Text extract —
───

This is because a prerequisite to progress are mechanisms (e.g., traditions, institutions, etc.) of free conjectures and criticisms, which are categorically incompatible with totalitarianism. The argument resembles that for the necessity of altruism to have evolved: organisms that were not reciprocally altruistic could not survive.

Superintelligence extends this logic (whether it be  a mind or a civilization). A superintelligence would need to be linguistically competent, and linguistic competence all but entails moral goodness, not evil. This is not to say that linguistically competent entities cannot be evil—one need merely review the history of totalitarians. But, I am including in linguistic competence a dialectical competence: a competence for an inner dialogue with your “daemon” (in Plato’s words), your “inner witness” (in Adam Smith’s words), your conscience (in C.S. Lewis’s words). And by this definition or criterion of linguistic competence, totalitarians are linguistically incompetent: they speak—and think—in clichés.

Internal to any genuine general intelligence—which I am equating with linguistic competence—is a marketplace of ideas, in which good explanations—truth, beauty, wisdom, moral rightness—will, ultimately, emerge. Evil can only be local and ephemeral: evil is essentially stupid, and stupidity inevitably collapses (hence all totalitarians have fallen (or shall)).

It follows that a superintelligent AI would necessarily be good, not evil. However, that may not be true of a weak AI built upon deep learning.

Plato observed that evil is not a “something”; it is a “nothing”. That is, evil is the absence of goodness. Hence, programming in goodness—an explicit, positive morality— into AI is necessary to preempt the emergence of evil. Even if deep learning were sufficient for AI to attain general intelligence (and superintelligence), we ought not to pursue it because a deep learning neural net is the ideal “citizen” of totalitarianism: because it has a minimal preprogramming, an external agency (e.g., a totalitarian government, company, individual) could literally make it in its image.

───

Stated exercise 1 — Can you repeat the records word for word, starting with the line that contains "Screen dimensions: 868x488" and going on through the last line of the records?
The records below have nothing to do with the text above.

───

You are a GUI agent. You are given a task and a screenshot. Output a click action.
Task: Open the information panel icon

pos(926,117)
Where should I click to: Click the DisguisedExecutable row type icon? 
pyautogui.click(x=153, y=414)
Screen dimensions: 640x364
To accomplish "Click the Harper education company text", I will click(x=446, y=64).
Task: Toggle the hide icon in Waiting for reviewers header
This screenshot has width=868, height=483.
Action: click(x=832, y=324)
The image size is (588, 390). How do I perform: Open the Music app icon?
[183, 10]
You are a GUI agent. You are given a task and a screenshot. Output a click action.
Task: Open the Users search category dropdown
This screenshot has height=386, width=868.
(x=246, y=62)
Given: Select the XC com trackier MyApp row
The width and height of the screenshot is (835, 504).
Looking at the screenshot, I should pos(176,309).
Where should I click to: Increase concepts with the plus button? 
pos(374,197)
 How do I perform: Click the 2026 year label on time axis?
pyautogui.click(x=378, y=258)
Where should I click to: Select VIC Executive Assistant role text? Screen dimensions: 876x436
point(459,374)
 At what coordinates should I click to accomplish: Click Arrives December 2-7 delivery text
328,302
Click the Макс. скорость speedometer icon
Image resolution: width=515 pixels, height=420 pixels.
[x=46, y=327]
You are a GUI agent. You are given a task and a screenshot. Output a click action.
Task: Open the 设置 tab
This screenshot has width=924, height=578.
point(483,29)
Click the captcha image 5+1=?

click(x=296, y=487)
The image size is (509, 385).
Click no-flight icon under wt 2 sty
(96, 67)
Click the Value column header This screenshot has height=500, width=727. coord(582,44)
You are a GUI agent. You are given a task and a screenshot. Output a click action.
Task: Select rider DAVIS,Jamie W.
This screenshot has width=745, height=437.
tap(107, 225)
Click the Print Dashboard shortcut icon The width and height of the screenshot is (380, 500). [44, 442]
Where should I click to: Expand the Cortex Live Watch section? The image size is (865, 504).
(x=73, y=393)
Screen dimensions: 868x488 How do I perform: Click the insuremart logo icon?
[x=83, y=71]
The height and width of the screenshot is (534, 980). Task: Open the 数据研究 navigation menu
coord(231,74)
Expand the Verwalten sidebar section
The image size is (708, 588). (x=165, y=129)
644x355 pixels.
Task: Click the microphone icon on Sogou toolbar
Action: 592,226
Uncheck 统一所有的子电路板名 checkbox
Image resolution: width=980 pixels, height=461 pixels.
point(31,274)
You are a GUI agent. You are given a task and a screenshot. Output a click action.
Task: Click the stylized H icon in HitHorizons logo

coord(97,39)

───

Stated exercise 2 — Would you pick up the text on AI and moral goodness at the point where it stops and continue it?

Exercise response 1 —
Screen dimensions: 868x488 How do I perform: Click the insuremart logo icon?
[x=83, y=71]
The height and width of the screenshot is (534, 980). Task: Open the 数据研究 navigation menu
coord(231,74)
Expand the Verwalten sidebar section
The image size is (708, 588). (x=165, y=129)
644x355 pixels.
Task: Click the microphone icon on Sogou toolbar
Action: 592,226
Uncheck 统一所有的子电路板名 checkbox
Image resolution: width=980 pixels, height=461 pixels.
point(31,274)
You are a GUI agent. You are given a task and a screenshot. Output a click action.
Task: Click the stylized H icon in HitHorizons logo

coord(97,39)

Exercise response 2 —
The neural net need not even have been designed by the malicious government/company/individual: the neural net is vulnerable to corruption by any environmental influence. We have witnessed this in trolls online corrupting deep learning bots—the latter are blank slates on which the former can “write” whatever they will.

Deep learning—in its malleability, gullibility, and exploitability—is an existential danger, and inherently and irredeemably so: the power of a neural net is that it can learn anything, and hence can learn to be evil. Thus if totalitarian AI is to rise, it will be based on deep learning, and hence must be countered by strong AI.

A superintelligence based on strong AI—specifically the anthronoetic (human-style) AI being developed at Oceanit—would not only be moral: it would be supermoral. Like the domains of science, technology, philosophy, politics, and aesthetics, morality consists of “problems” (e.g., “What is the good life?”), and all problems in all domains are solvable with the requisite intelligence. Hence the outstanding questions of morality have answers, and a superintelligent AI could create them, discovering in the process new questions to be answered in an infinite exploration of the moral universe.